Reputation: 68
I'm developing an accelerated component in OpenCL, using Xcode 4.5.1 and Grand Central Dispatch, guided by this tutorial.
The full kernel kept failing on the GPU, giving signal SIGABRT. I couldn't make much progress interpreting the error beyond that.
But I broke out aspects of the kernel to test, and I found something very peculiar involving assigning certain values to positions in an array within a loop.
Test scenario: give each thread a fixed range of array indices to initialize.
kernel void zero(size_t num_buckets, size_t positions_per_bucket, global int* array) {
size_t bucket_index = get_global_id(0);
if (bucket_index >= num_buckets) return;
for (size_t i = 0; i < positions_per_bucket; i++)
array[bucket_index * positions_per_bucket + i] = 0;
}
The above kernel fails. However, when I assign 1 instead of 0, the kernel succeeds (and my host code prints out the array of 1's). Based on a handful of tests on various integer values, I've only had problems with 0 and -1.
I've tried to outsmart the compiler with 1-1, (int) 0, etc, with no success. Passing zero in as a kernel argument worked though.
The assignment to zero does work outside of the context of a for loop:
array[bucket_index * positions_per_bucket] = 0;
The findings above were confirmed on two machines with different configurations. (OSX 10.7 + GeForce, OSX 10.8 + Radeon.) Furthermore, the kernel had no trouble when running on CL_DEVICE_TYPE_CPU -- it's just on the GPU.
Clearly, something ridiculous is happening, and it must be on my end, because "zero" can't be broken. Hopefully it's something simple. Thank you for your help.
Host code:
#include <stdio.h>
#include <OpenCL/OpenCL.h>
#include "zero.cl.h"
int main(int argc, const char* argv[]) {
dispatch_queue_t queue = gcl_create_dispatch_queue(CL_DEVICE_TYPE_GPU, NULL);
size_t num_buckets = 64;
size_t positions_per_bucket = 4;
cl_int* h_array = malloc(sizeof(cl_int) * num_buckets * positions_per_bucket);
cl_int* d_array = gcl_malloc(sizeof(cl_int) * num_buckets * positions_per_bucket, NULL, CL_MEM_WRITE_ONLY);
dispatch_sync(queue, ^{
cl_ndrange range = { 1, { 0 }, { num_buckets }, { 0 } };
zero_kernel(&range, num_buckets, positions_per_bucket, d_array);
gcl_memcpy(h_array, d_array, sizeof(cl_int) * num_buckets * positions_per_bucket);
});
for (size_t i = 0; i < num_buckets * positions_per_bucket; i++)
printf("%d ", h_array[i]);
printf("\n");
}
Upvotes: 0
Views: 502
Reputation: 3381
Refer to the OpenCL standard, section 6, paragraph 8 "Restrictions", bullet point k (emphasis mine):
6.8 k.

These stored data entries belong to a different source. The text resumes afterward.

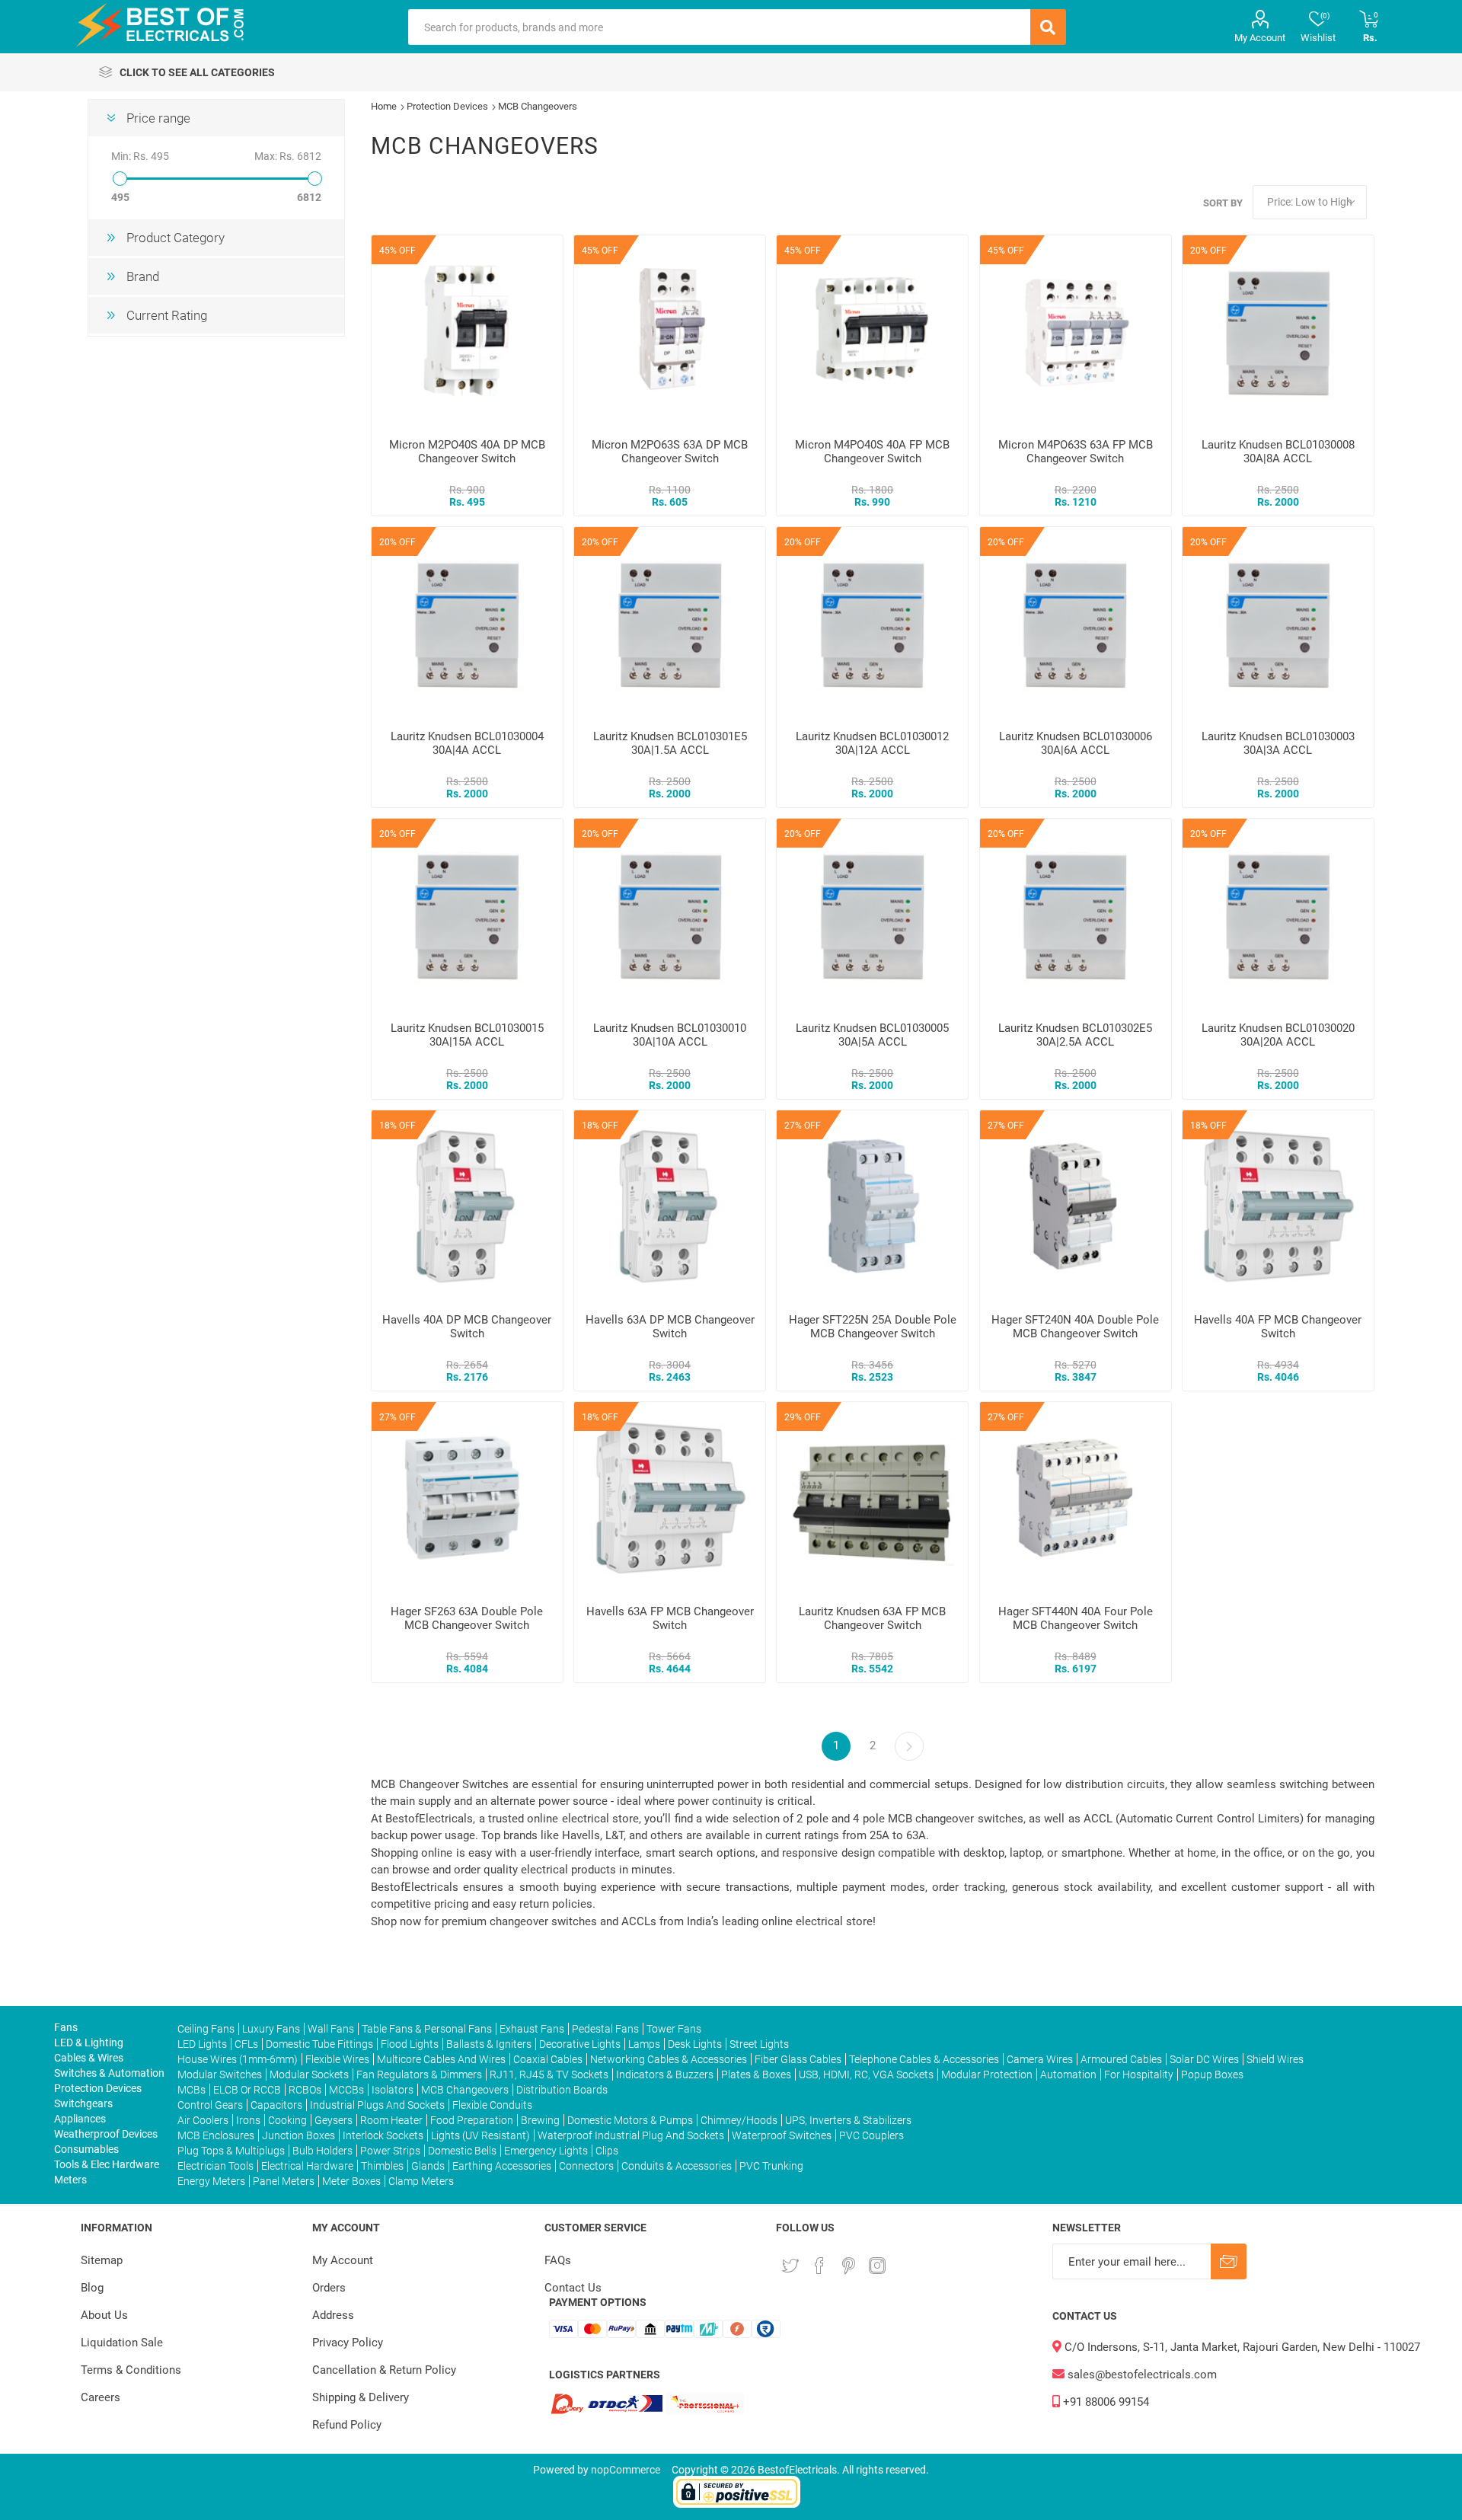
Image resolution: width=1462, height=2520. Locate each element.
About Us (104, 2315)
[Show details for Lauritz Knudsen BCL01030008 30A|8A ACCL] (1278, 330)
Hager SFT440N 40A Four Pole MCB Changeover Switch (1075, 1618)
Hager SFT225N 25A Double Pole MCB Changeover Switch (872, 1326)
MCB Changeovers (465, 2090)
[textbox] (719, 27)
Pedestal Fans (605, 2029)
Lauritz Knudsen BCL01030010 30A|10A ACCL (669, 1035)
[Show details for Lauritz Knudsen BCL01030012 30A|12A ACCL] (872, 622)
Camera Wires (1040, 2059)
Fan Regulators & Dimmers (419, 2074)
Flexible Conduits (492, 2105)
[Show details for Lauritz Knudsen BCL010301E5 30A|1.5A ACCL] (669, 622)
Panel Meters (283, 2181)
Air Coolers (202, 2120)
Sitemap (102, 2260)
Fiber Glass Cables (798, 2059)
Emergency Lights (546, 2151)
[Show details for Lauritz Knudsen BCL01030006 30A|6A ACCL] (1075, 622)
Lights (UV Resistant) (480, 2135)
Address (333, 2315)
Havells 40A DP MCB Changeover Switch (466, 1326)
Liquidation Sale (122, 2342)
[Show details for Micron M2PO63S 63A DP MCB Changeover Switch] (669, 330)
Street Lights (759, 2044)
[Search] (1048, 27)
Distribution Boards (562, 2090)
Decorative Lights (580, 2044)
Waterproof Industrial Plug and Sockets (631, 2135)
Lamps (644, 2044)
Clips (606, 2151)
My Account (1259, 37)
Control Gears (210, 2105)
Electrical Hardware (307, 2166)
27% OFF (802, 1125)
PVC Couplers (871, 2135)
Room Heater (391, 2120)
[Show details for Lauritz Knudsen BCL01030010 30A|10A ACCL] (669, 914)
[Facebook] (819, 2265)
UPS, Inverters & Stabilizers (848, 2120)
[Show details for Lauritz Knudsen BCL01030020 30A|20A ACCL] (1278, 914)
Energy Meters (211, 2181)
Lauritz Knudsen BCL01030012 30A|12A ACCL (872, 743)
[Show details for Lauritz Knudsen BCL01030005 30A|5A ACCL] (872, 914)
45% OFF (397, 250)
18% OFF (397, 1125)
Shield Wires (1275, 2059)
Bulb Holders (322, 2151)
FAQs (557, 2260)
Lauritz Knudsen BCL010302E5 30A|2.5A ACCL (1075, 1035)
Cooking (287, 2120)
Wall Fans (331, 2029)
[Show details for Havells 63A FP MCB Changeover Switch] (669, 1497)
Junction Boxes (298, 2135)
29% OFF (802, 1417)
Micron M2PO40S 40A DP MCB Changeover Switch (467, 451)
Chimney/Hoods (739, 2120)
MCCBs (346, 2090)
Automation (1068, 2074)
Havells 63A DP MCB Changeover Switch (670, 1326)
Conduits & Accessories (676, 2166)
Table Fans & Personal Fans (427, 2029)
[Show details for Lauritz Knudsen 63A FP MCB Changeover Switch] (872, 1497)
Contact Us (573, 2288)
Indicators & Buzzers (664, 2074)
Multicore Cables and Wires (441, 2059)
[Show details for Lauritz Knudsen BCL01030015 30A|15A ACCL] (467, 914)
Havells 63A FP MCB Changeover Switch (670, 1618)
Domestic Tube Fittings (319, 2044)
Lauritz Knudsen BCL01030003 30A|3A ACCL (1278, 743)
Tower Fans (673, 2029)
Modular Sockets (309, 2074)
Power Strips (390, 2151)
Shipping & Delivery (360, 2397)
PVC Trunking (771, 2166)
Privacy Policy (347, 2342)
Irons (248, 2120)
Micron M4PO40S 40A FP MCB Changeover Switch (872, 451)
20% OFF (1208, 250)
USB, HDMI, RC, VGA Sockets (866, 2074)
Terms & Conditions (131, 2370)
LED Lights (202, 2044)
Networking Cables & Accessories (668, 2059)
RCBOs (305, 2090)
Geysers (333, 2120)
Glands (428, 2166)
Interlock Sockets (383, 2135)
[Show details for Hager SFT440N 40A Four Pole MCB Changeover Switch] (1075, 1497)
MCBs (191, 2090)
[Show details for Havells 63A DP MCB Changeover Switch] (669, 1206)
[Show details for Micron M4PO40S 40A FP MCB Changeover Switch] (872, 330)
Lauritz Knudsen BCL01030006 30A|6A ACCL (1075, 743)
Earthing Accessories (501, 2166)
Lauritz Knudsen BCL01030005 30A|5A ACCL (872, 1035)
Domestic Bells (462, 2151)
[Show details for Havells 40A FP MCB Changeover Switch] (1278, 1206)
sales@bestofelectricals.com (1141, 2374)
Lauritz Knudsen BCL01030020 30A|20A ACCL (1278, 1035)
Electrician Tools (215, 2166)
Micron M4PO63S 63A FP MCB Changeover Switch (1075, 451)
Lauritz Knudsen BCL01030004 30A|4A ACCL (467, 743)
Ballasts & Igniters (488, 2044)
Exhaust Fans (532, 2029)
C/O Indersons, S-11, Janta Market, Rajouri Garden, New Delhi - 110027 (1240, 2347)
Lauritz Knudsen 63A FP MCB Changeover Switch (872, 1618)
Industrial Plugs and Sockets (377, 2105)
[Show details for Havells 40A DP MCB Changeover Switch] (467, 1206)
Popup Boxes (1212, 2074)
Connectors (586, 2166)
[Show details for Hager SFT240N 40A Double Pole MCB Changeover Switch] (1075, 1206)
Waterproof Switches (782, 2135)
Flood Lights (410, 2044)
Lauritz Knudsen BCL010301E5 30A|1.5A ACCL (670, 743)
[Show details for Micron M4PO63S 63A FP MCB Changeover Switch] (1075, 330)
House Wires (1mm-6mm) (237, 2059)
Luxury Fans (271, 2029)
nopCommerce (625, 2470)
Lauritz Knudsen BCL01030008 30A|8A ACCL (1278, 451)
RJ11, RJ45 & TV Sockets (549, 2074)
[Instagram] (877, 2265)
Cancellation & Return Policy (384, 2370)
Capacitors (276, 2105)
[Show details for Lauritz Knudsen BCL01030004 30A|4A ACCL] (467, 622)
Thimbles (382, 2166)
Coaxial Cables (548, 2059)
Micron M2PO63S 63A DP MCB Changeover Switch (670, 451)
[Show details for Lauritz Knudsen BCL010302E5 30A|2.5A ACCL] (1075, 914)
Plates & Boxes (756, 2074)
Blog (92, 2288)
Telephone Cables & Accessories (924, 2059)
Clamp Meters (421, 2181)
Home (384, 106)
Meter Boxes (351, 2181)
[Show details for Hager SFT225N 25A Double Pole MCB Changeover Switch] (872, 1206)
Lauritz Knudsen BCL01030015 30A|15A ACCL (467, 1035)
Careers (100, 2397)
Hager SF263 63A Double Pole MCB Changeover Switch (467, 1618)
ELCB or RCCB (247, 2090)
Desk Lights (695, 2044)
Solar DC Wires (1204, 2059)
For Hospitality (1138, 2074)
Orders (329, 2288)
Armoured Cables (1121, 2059)
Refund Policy (346, 2425)
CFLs (246, 2044)
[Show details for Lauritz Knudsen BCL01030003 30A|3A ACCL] (1278, 622)
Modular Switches (219, 2074)
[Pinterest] (848, 2265)
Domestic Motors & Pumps (630, 2120)
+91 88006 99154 (1104, 2402)
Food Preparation (471, 2120)
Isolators (392, 2090)
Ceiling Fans (206, 2029)
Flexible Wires (337, 2059)
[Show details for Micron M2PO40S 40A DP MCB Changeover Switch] (467, 330)
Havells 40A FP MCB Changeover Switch (1277, 1326)
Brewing (540, 2120)
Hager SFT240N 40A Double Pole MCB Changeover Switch (1075, 1326)
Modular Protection (987, 2074)
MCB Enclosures (215, 2135)
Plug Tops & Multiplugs (231, 2151)
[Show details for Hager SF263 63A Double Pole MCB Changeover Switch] (467, 1497)
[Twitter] (790, 2265)
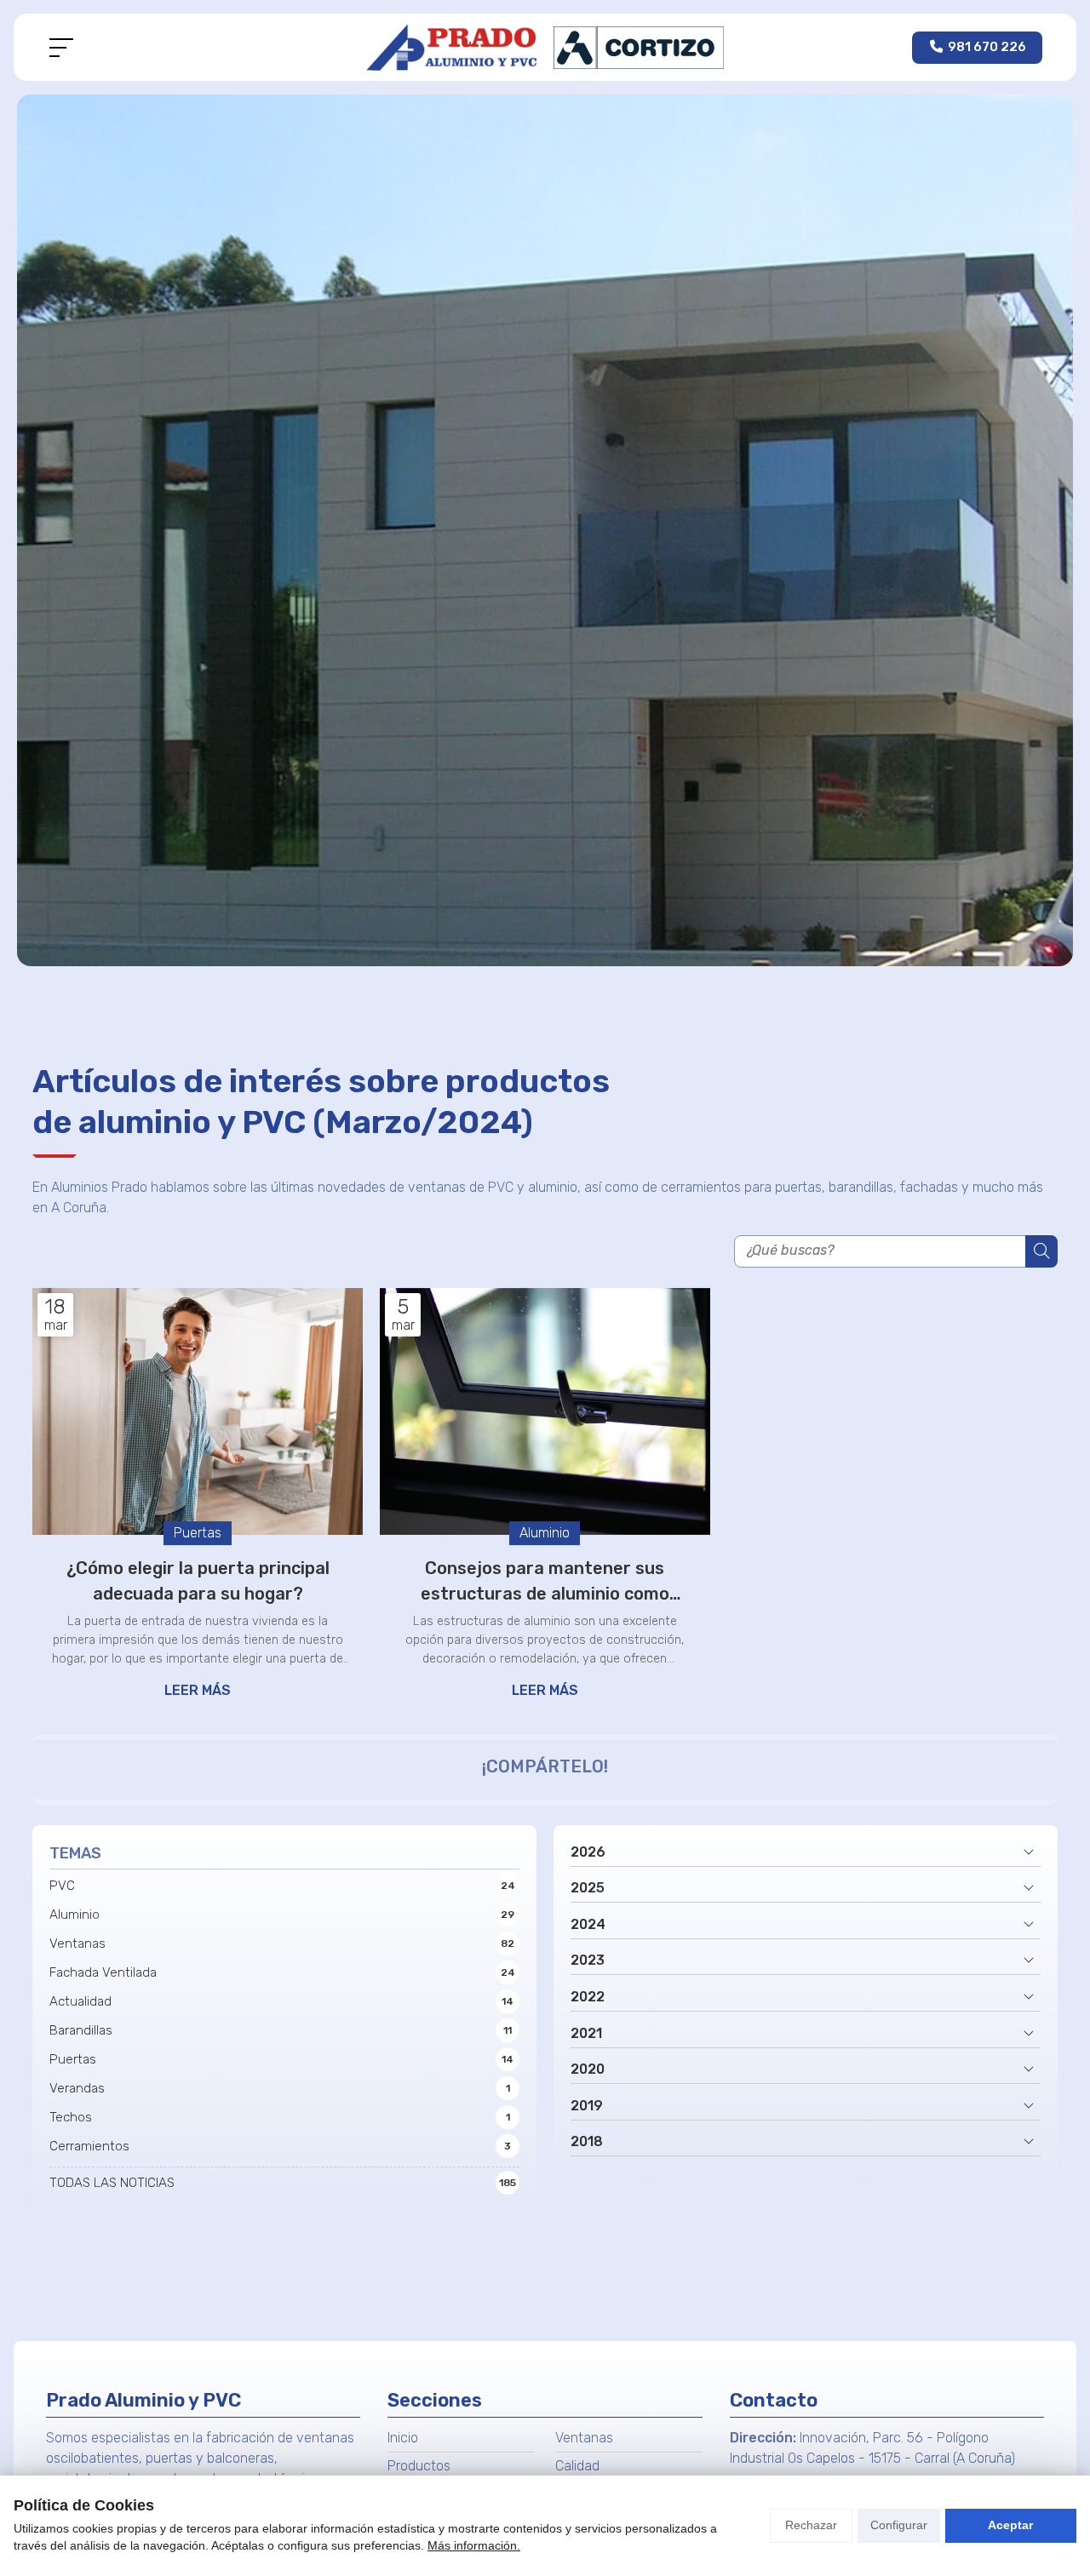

Arguments to kernel functions in a program cannot be declared with the built-in scalar types bool, half, size_t, ptrdiff_t, intptr_t, and uintptr_t. [...]
The fact that your compiler even let you build the kernel at all indicates it is somewhat broken.
So you might want to fix that... but if that doesn't fix it, then it looks like a compiler bug, plain and simple (of CLC, that is, the OpenCL compiler, not your host code). There is no reason this kernel should work with any constant other than 0, -1. Did you try updating your OpenCL driver, what about trying on a different operating system (though I suppose this code is OS X only)?
Upvotes: 1